On the other hand, how much sense does it make for both Democrats and Republicans to chase the same demographic groups? One of the many factors impacting 2016 was that both Trump and Clinton found their strongest support among older voters. But the older voters overall preferred Trump. Younger voters more often voted for Clinton in the general, although they had preferred Sanders for the nomination. As usual, smaller percentages of them voted.

Republican columnist Jennifer Rubin, who is clearly hoping Democrats nominate somebody she can vote for, looks at poll numbers and calls Warren and Sanders too risky. Never Trump Republicans and right-leaning independents think Warren and Sanders are radical lefties, but those voters are comfortable with Biden. And why wouldn’t Democrats vote for Biden as easily as Warren? she asks.

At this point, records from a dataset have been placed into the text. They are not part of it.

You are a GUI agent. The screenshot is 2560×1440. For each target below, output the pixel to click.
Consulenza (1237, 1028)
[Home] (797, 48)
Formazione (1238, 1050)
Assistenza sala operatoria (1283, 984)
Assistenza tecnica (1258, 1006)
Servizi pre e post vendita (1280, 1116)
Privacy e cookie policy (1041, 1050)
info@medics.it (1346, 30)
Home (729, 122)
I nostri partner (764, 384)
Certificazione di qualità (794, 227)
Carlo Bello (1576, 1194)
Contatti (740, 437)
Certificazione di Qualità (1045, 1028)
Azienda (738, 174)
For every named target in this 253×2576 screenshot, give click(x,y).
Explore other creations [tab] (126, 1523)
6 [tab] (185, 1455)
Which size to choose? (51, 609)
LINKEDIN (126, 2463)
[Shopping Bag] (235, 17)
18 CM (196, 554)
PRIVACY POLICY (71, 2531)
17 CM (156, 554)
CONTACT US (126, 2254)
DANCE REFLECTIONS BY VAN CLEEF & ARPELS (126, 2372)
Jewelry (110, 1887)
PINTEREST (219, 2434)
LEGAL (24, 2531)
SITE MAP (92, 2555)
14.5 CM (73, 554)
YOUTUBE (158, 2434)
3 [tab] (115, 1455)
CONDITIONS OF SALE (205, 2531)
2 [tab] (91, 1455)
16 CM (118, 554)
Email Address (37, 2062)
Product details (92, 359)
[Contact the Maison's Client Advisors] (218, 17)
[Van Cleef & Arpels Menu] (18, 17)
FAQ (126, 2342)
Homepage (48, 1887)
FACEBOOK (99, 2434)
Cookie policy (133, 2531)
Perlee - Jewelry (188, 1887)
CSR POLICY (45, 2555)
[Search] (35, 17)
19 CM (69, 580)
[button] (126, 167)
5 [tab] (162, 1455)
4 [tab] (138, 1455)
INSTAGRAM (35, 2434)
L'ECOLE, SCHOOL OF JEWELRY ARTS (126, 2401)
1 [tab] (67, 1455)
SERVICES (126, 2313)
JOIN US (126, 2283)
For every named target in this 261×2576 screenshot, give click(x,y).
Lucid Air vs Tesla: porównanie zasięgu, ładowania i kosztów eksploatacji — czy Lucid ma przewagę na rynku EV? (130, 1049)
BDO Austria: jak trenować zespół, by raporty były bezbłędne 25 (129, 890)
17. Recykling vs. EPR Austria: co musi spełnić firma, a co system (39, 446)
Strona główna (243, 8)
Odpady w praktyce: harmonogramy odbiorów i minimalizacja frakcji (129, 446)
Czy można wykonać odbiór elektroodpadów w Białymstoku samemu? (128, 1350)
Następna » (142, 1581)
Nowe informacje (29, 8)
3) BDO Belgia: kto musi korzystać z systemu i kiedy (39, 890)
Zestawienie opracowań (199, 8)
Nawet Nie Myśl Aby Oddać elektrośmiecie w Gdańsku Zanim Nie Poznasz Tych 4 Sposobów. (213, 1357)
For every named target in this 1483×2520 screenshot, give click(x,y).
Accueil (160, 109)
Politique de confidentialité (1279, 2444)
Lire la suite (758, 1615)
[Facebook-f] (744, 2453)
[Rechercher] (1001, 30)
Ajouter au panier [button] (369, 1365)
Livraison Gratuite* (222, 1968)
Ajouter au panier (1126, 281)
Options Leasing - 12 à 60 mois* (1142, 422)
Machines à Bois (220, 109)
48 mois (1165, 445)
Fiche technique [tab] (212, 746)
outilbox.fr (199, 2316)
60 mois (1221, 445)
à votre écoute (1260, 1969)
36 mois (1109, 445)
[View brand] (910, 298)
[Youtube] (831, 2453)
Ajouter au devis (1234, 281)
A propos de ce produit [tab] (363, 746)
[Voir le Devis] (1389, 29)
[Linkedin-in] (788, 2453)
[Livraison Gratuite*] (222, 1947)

Ask the young folks about that. I’m not sure they would.

One more item for consideration — This October 22 article at FiveThirtyEight asks early primary state Democratic voters who they don’t want to see nominated. In other words, which candidate would really make you squeamish as the Democratic standard bearer? Sanders won that contest, but Biden was a not-that-distant second. Warren seems poised to be a strong consensus candidate, but that could change. It could all change.

I still say it’s foolish to pick your primary candidate based on conventional wisdom about “electability,” but I do wish we could count on the younger people to vote.